Позади него протрубила короткая труба, похожая на охотничий рожок, — и толпа путивлян остановилась, не дойдя до холма нескольких саженей. Приметливый юноша поглядел по сторонам: роты и курени его войска обтекали холмик сзади, смыкаясь за его спиною. Да, прав тот мудрец, что считает мир театром, а людей в нем ничтожными актерами. Сейчас, когда подмостки готовы, а зрители наполнили балаган, приходится начинать представление. Некрасивый юноша безотчетным движением взялся обеими руками за шлем, потянул кверху, снял его (толпа перед ним ахнула) и скосился налево и за спину: там было место его оруженосца, пана Шмыдла, которому сейчас надлежало принять у него железное ведро. Однако джура-шляхтич ехал в обозе, потому что второй день маялся животом.
Тогда находчивый юноша поставил шлем перед собою на луку седла и, придерживая левой рукою, указательным пальцем правой ткнул в московита из первого ряда, глазевшего на него с каким-то даже восторгом.
— Эй, дядя, закрой рот, а то ворона залетит! — и, переждав, пока толпа отсмеется, передавая его слова в задние ряды, осведомился: — А кто ты, дядя, есть таков?

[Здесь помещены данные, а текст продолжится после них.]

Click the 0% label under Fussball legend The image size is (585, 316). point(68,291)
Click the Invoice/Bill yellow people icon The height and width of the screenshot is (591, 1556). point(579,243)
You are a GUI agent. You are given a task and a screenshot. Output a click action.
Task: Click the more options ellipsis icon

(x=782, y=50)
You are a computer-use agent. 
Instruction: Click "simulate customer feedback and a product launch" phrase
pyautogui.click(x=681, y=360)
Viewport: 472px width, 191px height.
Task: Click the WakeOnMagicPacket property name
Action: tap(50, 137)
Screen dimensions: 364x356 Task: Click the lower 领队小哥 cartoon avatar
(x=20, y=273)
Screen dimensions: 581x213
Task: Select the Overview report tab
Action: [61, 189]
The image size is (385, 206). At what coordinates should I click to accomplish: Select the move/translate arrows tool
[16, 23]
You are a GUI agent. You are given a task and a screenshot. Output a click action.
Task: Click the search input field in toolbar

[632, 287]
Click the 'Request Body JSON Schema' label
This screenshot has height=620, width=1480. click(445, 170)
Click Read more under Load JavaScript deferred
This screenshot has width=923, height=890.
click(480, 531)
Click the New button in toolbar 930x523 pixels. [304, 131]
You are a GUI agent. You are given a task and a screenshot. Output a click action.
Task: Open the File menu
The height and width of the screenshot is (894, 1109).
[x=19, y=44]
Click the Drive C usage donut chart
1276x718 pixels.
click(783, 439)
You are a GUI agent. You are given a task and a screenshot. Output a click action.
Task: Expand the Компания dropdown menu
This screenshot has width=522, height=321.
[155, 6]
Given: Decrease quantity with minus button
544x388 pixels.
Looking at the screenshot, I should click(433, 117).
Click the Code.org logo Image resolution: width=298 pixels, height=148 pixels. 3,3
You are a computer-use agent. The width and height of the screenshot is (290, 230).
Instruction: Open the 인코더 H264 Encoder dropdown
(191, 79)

— Путивльский сын боярский Коротай Ермолин, сын Шишкин, по росписи состою при затинной пищали у Глуховских ворот, — бойко оттарабанил тот, выпучив глаза уже за пределы возможного.
— Поди, поди сюда, Коротай, — поманил к себе. И закричал, снова в московита пальцем тыча: — Ты, вишь, сын боярский, а я вот сын царский — чины у нас больно похожи. Ты, Коротай, возьми мой шлем, подержи немного. Побудешь у меня оружничим, пока мой ближний боярин хворает — ты не против, часом, а, Коротай?
Державный юноша переждал шум и смех, а тогда обратился к Молчанову:
— А сие что за люди пришли с тобою, верный мой слуга?
Молчанов же, боком повернувшись к путивлянам, прокричал натужно:
— Сие суть, надежа-государь, граждане города Путивля, стрельцы и казаки, несущие в нем твою государеву службу! Засевший хитростями, обманом и чарованием в царствующем граде Москве неправедный царик Бориска Годунов озлобил их бесконечными поборами, неплатежами жалованья да обидами нестерпимыми! — Тут повернул он голову к путивлянам. — Верно ли я говорю, отцы и братья?
— Верно, верно! А то как же! — нестройно и разрозненно ответили из толпы.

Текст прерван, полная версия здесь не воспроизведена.